The History of Castel Gandolfo

Castel Gandolfo and the nearby town of Albano contest the ancestry of the ancient Alba Longa; according to some historians, the capital of the Latin League arose on the territory of Castel Gandolfo and as the tradition claims was founded by Ascanio, the son of Enea, whose power was overshadowed by the rise of Rome.

In the year 398 BC, during the siege of the city of Veii, the Romans dug a tunnel out of bare rock for one and a half kilometres in order to control the water level of Lake Albano: the Emissary is considered a great hydraulic engineering construction which is still visible today.

Already, in the Republican period, many elegant villas were built around the lake. The splendid Villa of Domitian built on the west side of the lake dates from the Imperial period. Today, the ruins are under the rule of the Vatican State.

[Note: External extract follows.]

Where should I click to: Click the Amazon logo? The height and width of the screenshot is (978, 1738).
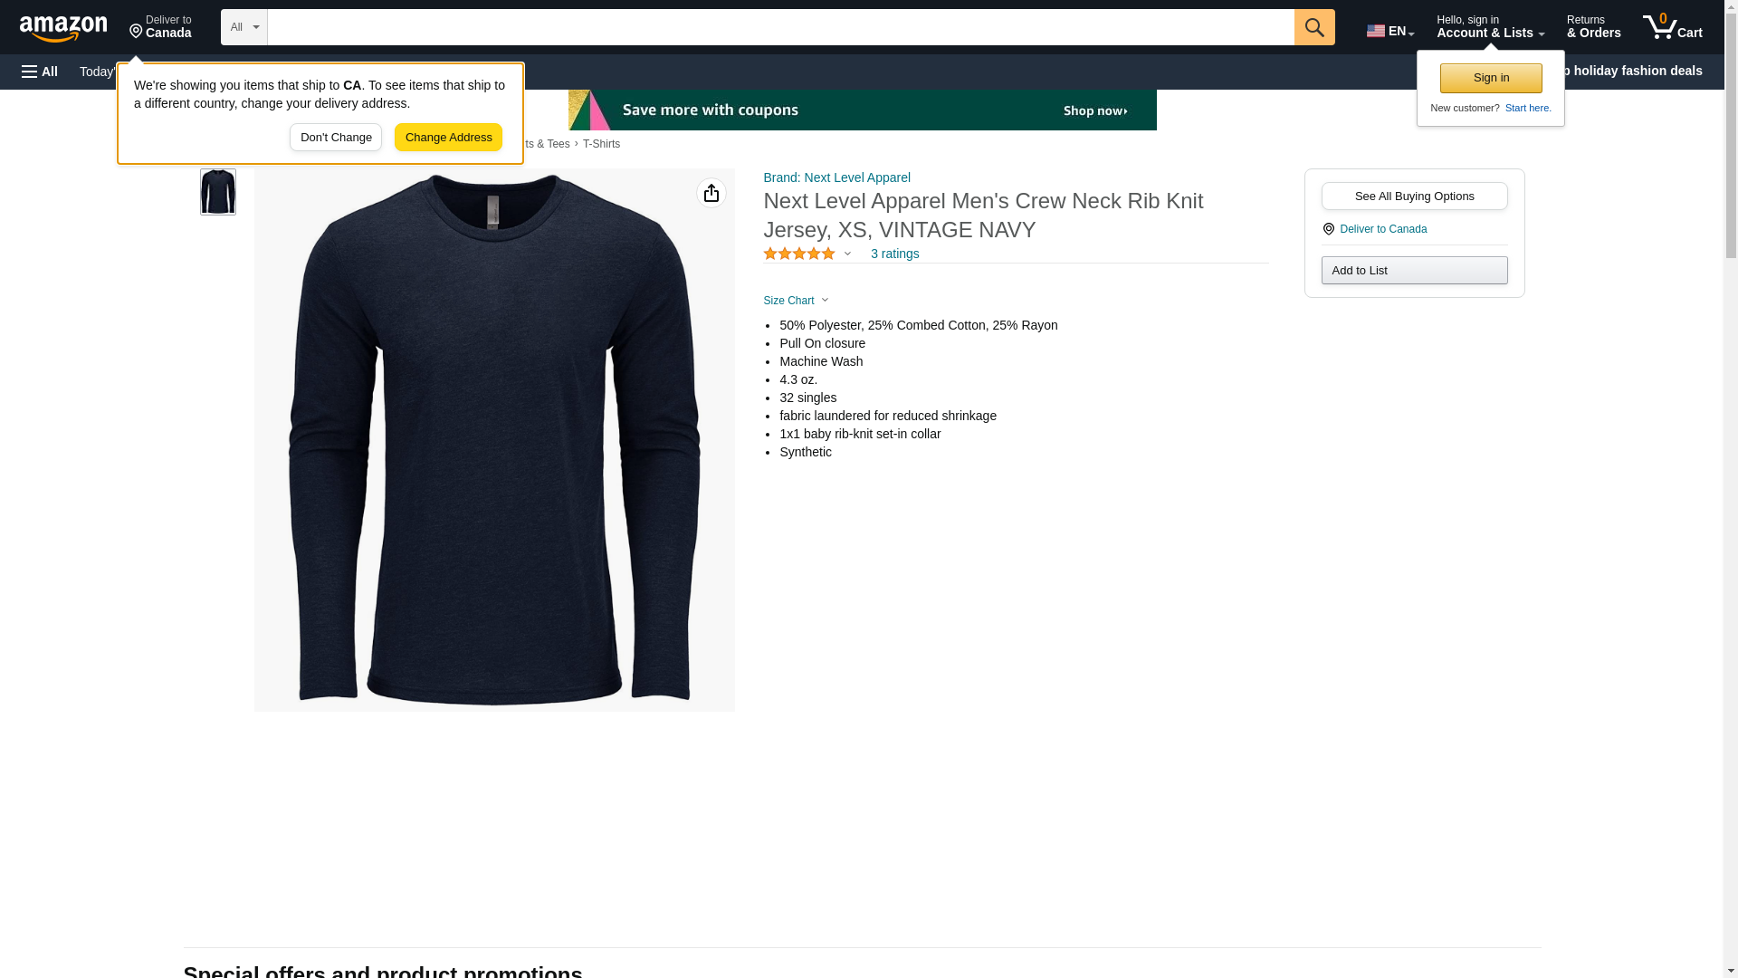[63, 28]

As reported on the Papal bull in May 1037, Castelgandolfo was identified as an independent agricultural community and remained so until the year 1000 by paying a rent to the Monastery. It is not known exactly when and how the noble family Gandolfi, after which the town is named, took possession of the area. However, it is known that at the beginning of 1200 a castle was built by the Gandolfi in the ancient village of Cuccuruttus (name of the village in Medieval times). It later became property of the Capizucchi and then of the Savelli. It was a fief of the latter until 1596 when it was confiscated by the Apostolic Chamber, owing to the huge family debt. In 1604, Pope Clement VII included the castle in the inalienable properties of the church and began using it as a summer residence for the Papacy.

Under the supervision of the Apostolic Chamber many public works were carried out; Pope Urban VII (1623-1644) commissioned the roads known as Via Galleria di Sopra and Via Galleria di Sotto that connect Gastel Gandolfo to Albano; Pope Alexander VII (1655-1667) took care of the construction of Via Alessandrina, the arrangement of the Pontifical Palace in 1660 and the building of the Collegiata di San Tommaso da Villanova (Collegiate Church of St. Thomas of Villanova), designed by architect Gian Lorenzo Bernini; in 1728 Pope Benedict XIII (1724-1730) gave the governance pro-tempore of Castel Gandolfo to the Quartermaster-General of the Sacred Palaces who did so until 1870; lastly we owe the bell on the façade of the Pontifical Palace, the enlargement of the motorway 216 Maremmana III to Pope Benedict XIV (1740-1758).

The capture of Rome, on 20th September 1870, brought an end to the Papal State and the residence of Castel Gandolfo was abandoned until 1929 when, after the Lateran Treaty, Benito Mussolini gave the Pontifical Palace and the adjoining villas to the new Vatican State. In 1933, the Astronomic Observatory was transferred to the Pontifical Palace (the so-called Specola Vaticana).